EXERCISE DATA below:

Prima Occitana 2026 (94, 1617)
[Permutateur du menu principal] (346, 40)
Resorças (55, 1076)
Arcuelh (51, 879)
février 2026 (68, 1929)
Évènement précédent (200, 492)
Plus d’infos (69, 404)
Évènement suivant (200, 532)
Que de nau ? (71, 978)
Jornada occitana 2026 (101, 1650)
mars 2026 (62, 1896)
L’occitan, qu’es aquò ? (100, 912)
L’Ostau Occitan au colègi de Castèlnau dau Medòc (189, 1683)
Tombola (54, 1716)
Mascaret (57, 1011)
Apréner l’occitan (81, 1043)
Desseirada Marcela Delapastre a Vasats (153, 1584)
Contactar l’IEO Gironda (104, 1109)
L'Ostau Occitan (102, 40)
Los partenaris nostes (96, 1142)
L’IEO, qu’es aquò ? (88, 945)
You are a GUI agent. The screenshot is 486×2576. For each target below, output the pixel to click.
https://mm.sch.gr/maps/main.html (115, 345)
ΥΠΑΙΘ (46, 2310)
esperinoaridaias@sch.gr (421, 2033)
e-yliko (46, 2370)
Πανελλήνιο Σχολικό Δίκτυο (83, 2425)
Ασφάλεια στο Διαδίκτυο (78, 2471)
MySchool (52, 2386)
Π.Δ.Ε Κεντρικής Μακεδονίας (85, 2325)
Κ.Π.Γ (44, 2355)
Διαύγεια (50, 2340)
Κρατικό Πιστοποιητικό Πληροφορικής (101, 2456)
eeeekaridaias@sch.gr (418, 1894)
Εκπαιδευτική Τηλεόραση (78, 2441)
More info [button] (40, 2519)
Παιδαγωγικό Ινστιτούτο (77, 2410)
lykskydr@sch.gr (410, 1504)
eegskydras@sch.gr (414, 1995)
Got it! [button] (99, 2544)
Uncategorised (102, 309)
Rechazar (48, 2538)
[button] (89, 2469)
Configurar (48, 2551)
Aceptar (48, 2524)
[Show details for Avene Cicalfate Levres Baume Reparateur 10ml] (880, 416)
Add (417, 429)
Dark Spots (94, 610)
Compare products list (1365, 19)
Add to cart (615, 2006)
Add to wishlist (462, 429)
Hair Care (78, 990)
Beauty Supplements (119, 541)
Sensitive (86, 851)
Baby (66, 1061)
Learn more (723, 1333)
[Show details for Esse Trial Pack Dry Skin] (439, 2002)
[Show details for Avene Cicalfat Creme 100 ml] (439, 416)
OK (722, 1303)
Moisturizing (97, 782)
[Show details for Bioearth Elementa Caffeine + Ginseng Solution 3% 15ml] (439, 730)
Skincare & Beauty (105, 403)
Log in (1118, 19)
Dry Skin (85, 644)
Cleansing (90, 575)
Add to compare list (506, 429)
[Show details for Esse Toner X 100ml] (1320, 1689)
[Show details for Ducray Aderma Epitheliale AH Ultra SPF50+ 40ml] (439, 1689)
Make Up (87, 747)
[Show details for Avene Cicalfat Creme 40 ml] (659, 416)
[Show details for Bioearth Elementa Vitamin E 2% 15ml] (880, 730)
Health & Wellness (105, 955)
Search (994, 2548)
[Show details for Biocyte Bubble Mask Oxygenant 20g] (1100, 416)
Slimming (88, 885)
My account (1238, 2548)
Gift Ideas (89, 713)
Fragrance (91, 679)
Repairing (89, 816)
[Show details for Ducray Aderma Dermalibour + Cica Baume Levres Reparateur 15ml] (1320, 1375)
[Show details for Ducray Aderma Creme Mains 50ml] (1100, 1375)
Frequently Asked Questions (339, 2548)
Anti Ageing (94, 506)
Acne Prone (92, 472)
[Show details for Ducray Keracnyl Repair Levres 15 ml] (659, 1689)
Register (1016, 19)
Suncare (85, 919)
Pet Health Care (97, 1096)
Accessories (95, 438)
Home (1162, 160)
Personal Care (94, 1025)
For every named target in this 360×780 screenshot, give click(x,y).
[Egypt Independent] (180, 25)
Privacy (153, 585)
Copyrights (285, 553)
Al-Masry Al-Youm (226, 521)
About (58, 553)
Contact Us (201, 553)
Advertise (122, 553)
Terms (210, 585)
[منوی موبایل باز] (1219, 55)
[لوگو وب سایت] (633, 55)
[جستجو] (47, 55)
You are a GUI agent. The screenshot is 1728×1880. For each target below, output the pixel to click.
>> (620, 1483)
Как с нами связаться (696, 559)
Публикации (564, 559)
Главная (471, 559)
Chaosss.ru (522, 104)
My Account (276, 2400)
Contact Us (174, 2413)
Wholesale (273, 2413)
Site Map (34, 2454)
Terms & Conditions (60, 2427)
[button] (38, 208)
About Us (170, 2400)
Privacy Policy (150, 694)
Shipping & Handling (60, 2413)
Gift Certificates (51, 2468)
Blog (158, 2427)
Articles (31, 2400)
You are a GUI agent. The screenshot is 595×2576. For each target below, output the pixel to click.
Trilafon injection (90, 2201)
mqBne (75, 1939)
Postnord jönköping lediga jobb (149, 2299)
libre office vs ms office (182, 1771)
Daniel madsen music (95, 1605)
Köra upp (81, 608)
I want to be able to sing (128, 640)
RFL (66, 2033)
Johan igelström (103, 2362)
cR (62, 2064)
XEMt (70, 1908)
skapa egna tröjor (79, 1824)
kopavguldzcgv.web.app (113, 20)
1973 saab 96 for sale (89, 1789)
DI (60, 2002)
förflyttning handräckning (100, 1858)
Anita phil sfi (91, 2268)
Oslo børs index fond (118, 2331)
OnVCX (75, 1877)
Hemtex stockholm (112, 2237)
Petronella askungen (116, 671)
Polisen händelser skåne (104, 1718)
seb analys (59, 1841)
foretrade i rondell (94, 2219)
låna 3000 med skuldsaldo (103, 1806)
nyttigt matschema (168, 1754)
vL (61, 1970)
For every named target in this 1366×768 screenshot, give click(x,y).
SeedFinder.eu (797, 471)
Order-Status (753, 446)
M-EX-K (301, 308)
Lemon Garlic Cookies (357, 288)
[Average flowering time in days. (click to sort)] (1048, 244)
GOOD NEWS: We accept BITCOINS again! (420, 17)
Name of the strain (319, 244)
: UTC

End of EXERCISE DATA.

§ PROBLEM REQUIREMENTS
Which lines of the records above hold the word "screenshot"? Copy each of them.

§ TASK RESPONSE
You are a GUI agent. The screenshot is 486×2576. For each target below, output the pixel to click.
For every named target in this 360×780 screenshot, give click(x,y).
You are a GUI agent. The screenshot is 1728×1880. For each target below, output the pixel to click.
You are a GUI agent. The screenshot is 595×2576. For each target below, output the pixel to click.
For every named target in this 1366×768 screenshot, give click(x,y).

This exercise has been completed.